PROBLEM TO WORK ON> In the C++ programming text, what value does remove() return when the list is empty or the data item cannot be found?

SELECTED PASSAGE>

Functionality of move(). move() as defined in the section allows 3D objects to move on the X-axis, thus only in one dimension. It does this, by modifying only the 2D part of 3D objects. This 2D part is defined by the Point class inherited directly or indirectly by 3D objects.

Inheritance graph (see Figure A.1).
Figure A.1:  Inheritance graph of some drawable objects.
\psfig {file=FIGS/solig.eps,width=9cm}

Alternative inheritance graph. In this example, class Sphere inherits from Circle and simply adds a third coordinate. This has the advantage that a sphere can be handled like a circle (for example, its radius can easily be modified by methods/functions which handle circles). It has the disadvantage, that it ``distributes'' the object's handle (the center point in 3D space) over the inheritance hierarchy: from Point over Circle to Sphere. Thus, this handle is not accessible as a whole.

Multiple inheritance. The inheritance graph in Figure 5.9 obviously introduces naming conflicts by properties of class A.

However, these properties are uniquely identified by following the path from D up to A. Thus, D can change properties of A inherited by B by following the inheritance path through B. Similarly, D can change properties of A inheritied by C by following the inheritance path through C. Consequently, this naming conflict does not necessarily lead to an error, as long as the paths are designated.

A.5 More on C++

Polymorphism. When using the signature
  void display(const DrawableObject obj);
First note, that in C++ function or method parameters are passed by value. Consequently, obj would be a copy of the actual provided function call argument. This means, that DrawableObject must be a class from which objects can be created. This is not the case, if DrawableObject is an abstract class (as it is when print() is defined as pure method.)

If there exists a virtual method print() which is defined by class DrawableObject, then (as obj is only a copy of the actual argument) this method is invoked. It is not the method defined by the class of the actual argument (because it does no longer play any significant role!)

A.6 The List - A Case Study

Preincrement operator for iterators. The preincrement operator as defined in the exercise does not check for validity of _current. As succ() might set its value to NULL this may cause access to this NULL-pointer and, hence, might crash the program. A possible solution might be to define the operator as:
T &operator ++() {
  return(_current ? _current->data() : (T) 0);
However, this does not function as we now assume something about T. It must be possible to cast it to a kind of ,,NULL`` value.

Addition of remove method. We don't give the code solution. Instead we give the algorithm. The method remove() must iterate over the list until it reaches an element with the requested data item. It then deletes this element and returns 1. If the list is empty or if the data item could not be found, it return 0 (zero).

ENTRIES PROVIDED>

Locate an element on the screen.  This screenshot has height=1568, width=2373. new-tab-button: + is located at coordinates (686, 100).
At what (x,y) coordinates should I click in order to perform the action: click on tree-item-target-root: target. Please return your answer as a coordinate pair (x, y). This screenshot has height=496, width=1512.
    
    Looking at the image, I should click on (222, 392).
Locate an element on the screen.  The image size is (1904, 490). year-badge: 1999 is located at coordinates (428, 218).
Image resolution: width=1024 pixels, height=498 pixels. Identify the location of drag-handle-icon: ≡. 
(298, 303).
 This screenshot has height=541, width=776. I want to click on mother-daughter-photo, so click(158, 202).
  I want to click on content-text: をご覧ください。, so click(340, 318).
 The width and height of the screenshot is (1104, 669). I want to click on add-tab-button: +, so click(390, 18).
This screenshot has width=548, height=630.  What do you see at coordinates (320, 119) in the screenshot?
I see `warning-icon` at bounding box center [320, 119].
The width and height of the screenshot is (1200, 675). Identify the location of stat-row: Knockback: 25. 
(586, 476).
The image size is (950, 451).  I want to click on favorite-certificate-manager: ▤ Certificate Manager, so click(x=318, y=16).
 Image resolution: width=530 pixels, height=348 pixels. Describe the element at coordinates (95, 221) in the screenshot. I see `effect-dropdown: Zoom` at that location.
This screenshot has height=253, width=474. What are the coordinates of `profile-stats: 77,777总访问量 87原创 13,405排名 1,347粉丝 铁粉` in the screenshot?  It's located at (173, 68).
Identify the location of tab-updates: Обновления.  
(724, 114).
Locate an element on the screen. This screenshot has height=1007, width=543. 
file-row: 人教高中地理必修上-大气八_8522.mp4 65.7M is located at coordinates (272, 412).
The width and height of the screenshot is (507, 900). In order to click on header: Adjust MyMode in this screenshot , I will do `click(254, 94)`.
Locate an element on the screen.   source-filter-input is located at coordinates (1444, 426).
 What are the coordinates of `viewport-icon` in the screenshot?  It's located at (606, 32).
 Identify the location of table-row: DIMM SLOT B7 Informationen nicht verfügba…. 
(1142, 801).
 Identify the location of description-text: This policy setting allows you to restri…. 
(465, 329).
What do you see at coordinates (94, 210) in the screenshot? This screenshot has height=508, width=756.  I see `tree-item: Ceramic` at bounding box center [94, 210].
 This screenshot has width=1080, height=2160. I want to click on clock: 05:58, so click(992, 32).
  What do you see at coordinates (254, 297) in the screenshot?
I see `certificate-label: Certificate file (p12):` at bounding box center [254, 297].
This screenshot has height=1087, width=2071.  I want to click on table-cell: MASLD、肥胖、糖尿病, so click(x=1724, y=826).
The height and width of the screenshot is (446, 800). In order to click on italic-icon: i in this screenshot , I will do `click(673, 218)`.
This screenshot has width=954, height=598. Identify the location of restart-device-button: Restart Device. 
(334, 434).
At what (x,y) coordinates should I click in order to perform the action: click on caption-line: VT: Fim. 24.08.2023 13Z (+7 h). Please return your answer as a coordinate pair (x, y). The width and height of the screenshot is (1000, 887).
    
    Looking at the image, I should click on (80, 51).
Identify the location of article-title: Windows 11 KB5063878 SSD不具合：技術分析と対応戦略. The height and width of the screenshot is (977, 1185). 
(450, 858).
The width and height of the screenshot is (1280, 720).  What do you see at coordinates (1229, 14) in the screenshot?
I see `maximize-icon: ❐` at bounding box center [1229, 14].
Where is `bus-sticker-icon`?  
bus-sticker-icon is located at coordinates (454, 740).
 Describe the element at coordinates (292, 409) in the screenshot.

RESULT OF THIS TASK> It returns 0 (zero).